Competitive Intelligence System

Track multiple competitors with detailed analysis and reporting.

#!/usr/bin/env python3
"""Competitive Intelligence System"""

import asyncio
from datetime import datetime
from promptbeacon import Beacon, Provider
import pandas as pd
from pathlib import Path

class CompetitiveIntelligence:

    def __init__(self, brands: list[str], categories: list[str]):
        self.brands = brands
        self.categories = categories
        self.storage_path = "~/.promptbeacon/competitive.db"

    async def run_competitive_scan(self):
        results = []

        for brand in self.brands:
            print(f"\nScanning {brand}...")

            beacon = (
                Beacon(brand)
                .with_providers(Provider.OPENAI, Provider.ANTHROPIC)
                .with_categories(*self.categories)
                .with_storage(self.storage_path)
                .with_prompt_count(15)
                .with_competitors(*[b for b in self.brands if b != brand])
            )

            report = await beacon.scan_async()
            sov = report.share_of_voice

            results.append({
                "brand": brand,
                "score": report.visibility_score,
                "sov": sov.target_share,
                "presence_rate": sov.target_presence_rate,
                "rank": sov.target_rank,
                "mentions": report.mention_count,
                "positive": report.sentiment_breakdown.positive,
                "negative": report.sentiment_breakdown.negative,
                "timestamp": report.timestamp,
            })

        return pd.DataFrame(results)

    def generate_competitive_report(self, df: pd.DataFrame):
        output_dir = Path("./competitive_reports")
        output_dir.mkdir(exist_ok=True)
        timestamp = datetime.now().strftime("%Y%m%d_%H%M%S")

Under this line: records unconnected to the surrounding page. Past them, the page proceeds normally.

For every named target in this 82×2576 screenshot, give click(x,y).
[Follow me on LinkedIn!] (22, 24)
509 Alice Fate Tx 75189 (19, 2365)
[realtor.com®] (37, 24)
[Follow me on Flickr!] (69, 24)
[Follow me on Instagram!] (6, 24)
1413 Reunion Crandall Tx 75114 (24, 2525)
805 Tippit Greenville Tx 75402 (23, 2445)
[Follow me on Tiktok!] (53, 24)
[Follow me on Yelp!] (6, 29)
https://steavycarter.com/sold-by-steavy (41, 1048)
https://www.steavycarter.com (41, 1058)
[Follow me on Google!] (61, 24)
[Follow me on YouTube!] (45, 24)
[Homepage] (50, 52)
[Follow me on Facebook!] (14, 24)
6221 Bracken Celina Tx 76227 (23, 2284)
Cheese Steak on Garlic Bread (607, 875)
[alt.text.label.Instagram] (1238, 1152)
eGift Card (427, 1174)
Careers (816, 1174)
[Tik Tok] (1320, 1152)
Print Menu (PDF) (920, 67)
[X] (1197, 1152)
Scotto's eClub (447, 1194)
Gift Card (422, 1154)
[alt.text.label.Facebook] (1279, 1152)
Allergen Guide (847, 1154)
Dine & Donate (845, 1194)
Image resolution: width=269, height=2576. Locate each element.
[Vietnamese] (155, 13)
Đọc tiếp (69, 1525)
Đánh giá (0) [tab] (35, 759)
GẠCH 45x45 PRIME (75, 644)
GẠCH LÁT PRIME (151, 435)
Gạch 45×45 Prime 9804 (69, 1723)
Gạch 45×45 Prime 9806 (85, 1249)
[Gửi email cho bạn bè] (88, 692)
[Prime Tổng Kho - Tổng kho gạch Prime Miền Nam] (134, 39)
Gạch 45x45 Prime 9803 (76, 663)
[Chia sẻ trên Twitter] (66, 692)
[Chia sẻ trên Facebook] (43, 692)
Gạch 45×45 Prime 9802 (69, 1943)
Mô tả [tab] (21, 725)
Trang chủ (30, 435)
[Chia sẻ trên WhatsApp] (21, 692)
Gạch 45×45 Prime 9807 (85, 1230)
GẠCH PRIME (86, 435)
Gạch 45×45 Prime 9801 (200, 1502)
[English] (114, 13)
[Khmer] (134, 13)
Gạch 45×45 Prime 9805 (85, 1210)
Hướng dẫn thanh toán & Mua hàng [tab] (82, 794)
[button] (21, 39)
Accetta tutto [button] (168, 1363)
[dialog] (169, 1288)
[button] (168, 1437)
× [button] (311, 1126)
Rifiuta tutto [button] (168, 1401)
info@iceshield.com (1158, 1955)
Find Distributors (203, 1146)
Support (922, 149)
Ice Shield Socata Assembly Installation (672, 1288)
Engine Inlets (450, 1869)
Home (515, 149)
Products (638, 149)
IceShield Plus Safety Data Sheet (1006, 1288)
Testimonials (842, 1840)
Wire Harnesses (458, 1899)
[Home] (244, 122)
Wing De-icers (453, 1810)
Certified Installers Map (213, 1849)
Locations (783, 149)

        df.to_csv(output_dir / f"competitive_data_{timestamp}.csv", index=False)

        report_md = f"""# Competitive Intelligence Report

Generated: {datetime.now().strftime("%Y-%m-%d %H:%M:%S")}

## Executive Summary

- **Brands Analyzed**: {len(df)}
- **Categories**: {", ".join(self.categories)}
- **Market Leader (Score)**: {df.loc[df['score'].idxmax(), 'brand']} ({df['score'].max():.1f})
- **Market Leader (SoV)**: {df.loc[df['sov'].idxmax(), 'brand']} ({df['sov'].max():.0%})

## Brand Rankings

| Rank | Brand | Score | Share of Voice | Presence Rate | Positive % |
|------|-------|-------|----------------|---------------|------------|
"""
        for idx, row in df.sort_values("score", ascending=False).iterrows():
            rank = df.sort_values("score", ascending=False).index.get_loc(idx) + 1
            report_md += f"| {rank} | {row['brand']} | {row['score']:.1f} | {row['sov']:.0%} | {row['presence_rate']:.0%} | {row['positive']:.0%} |\n"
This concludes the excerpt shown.